A l'article 11, la commission sénatoriale a ajouté que "les équipements performants de récupération" pourront aussi dépasser, dans la limite de 30% les règles relatives au gabarit, à la hauteur, à l'emprise au sol et à la densité d'occupation des sols.
A l'article 13, Dominique Braye a obtenu la restriction du champ de l'habilitation à légiférer par ordonnances pour simplifier le code de l'urbanisme. L'autorisation donnée au gouvernement ne doit ainsi pas permettre à celui-ci de "redéfinir le champ d'application des évaluations environnementales, de modifier les règles des taxes et participations d'urbanisme ni de réformer les dispositions contentieuses de ce code". La durée de l'habilitation est en outre ramenée de 30 à 18 mois. La commission a également modifié à l'article 14 la procédure d'appel contre les décisions de l'architecte des bâtiments de France à l'occasion des demandes de travaux dans les zones de protection du patrimoine architectural et paysager (ZPPAUP).
A l'article 15, l'un des autres rapporteurs du projet de loi, le sénateur Jean Bizet, a fait voter une dérogation à la loi Littoral pour permettre aux éleveurs de moutons de "pré-salé" de construire les bâtiments et installations nécessaires à cette activité.

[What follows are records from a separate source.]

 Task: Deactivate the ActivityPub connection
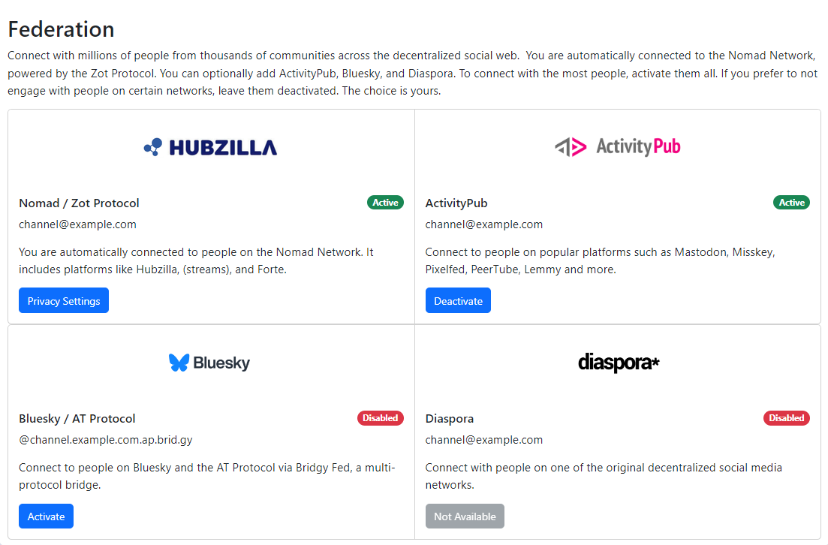(x=458, y=301)
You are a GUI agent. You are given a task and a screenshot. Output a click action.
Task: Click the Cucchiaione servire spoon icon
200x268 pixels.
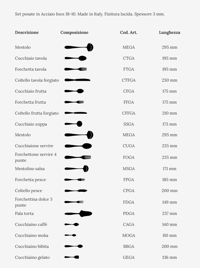tap(78, 146)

Une taxe sur les plus-values immobilières liées aux infrastructures de transport
Sur le titre II (transports), la commission sénatoriale s'est prononcée en faveur de la création d'une taxe sur la valorisation des plus-values immobilières effectives liées à la réalisation d'une infrastructure de transport collectif. Cette mesure soutenue depuis longtemps par la commission permettra de répondre en partie à l'immense besoin de financement des projets de transport inscrits dans le Grenelle de l'environnement.
Sur le titre III (énergie et climat), la commission a notamment adopté des dispositions prévoyant la mutualisation des coûts des postes de transformation nécessaires au raccordement au réseau des installations de production d'électricité à partir d'énergies renouvelables. Elle a maintenu la possibilité pour toute personne morale d'obtenir des certificats d'économie d'énergie et, pour la redevance sur les concessions hydroélectriques, conservé le principe d'un plafond qui sera fixé lors du renouvellement de chaque concession. En revanche, elle a reporté à sa prochaine réunion l'examen de l'article relatif aux éoliennes.

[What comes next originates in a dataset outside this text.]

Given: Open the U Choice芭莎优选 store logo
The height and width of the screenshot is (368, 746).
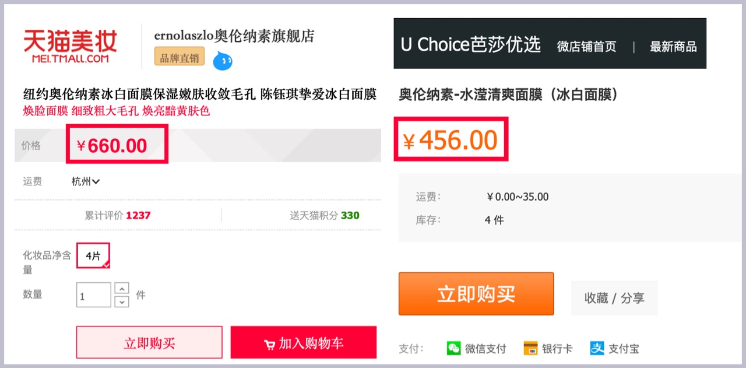Looking at the screenshot, I should pyautogui.click(x=471, y=45).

Sur le titre IV (biodiversité), la commission a créé des comités national et régionaux associant l'ensemble des acteurs concernés à l'élaboration et la gestion de la trame verte et bleue, prévu la compatibilité des documents d'urbansime avec les orientations nationales et les schémas régionaux de cette trame et supprimé le risque de caducité pesant sur ces derniers en cas d'absence de révision. Elle a également encadré les conditions d'acquisition de zones humides par les agences de l'eau. Enfin, elle a prévu un examen préalable de la conception des installations d'assainissement non-collectif lors du dépôt d'une demande de permis de construire ou d'aménager.
La commission se réunira une dernière fois le 8 juillet prochain pour examiner les titres restants du projet de loi (risques santé déchets, gouvernance et dispositions complémentaires). Conformément à la nouvelle procédure législative, la discussion en séance plénière prévue en septembre prochain s'engagera sur le texte issu de ses travaux.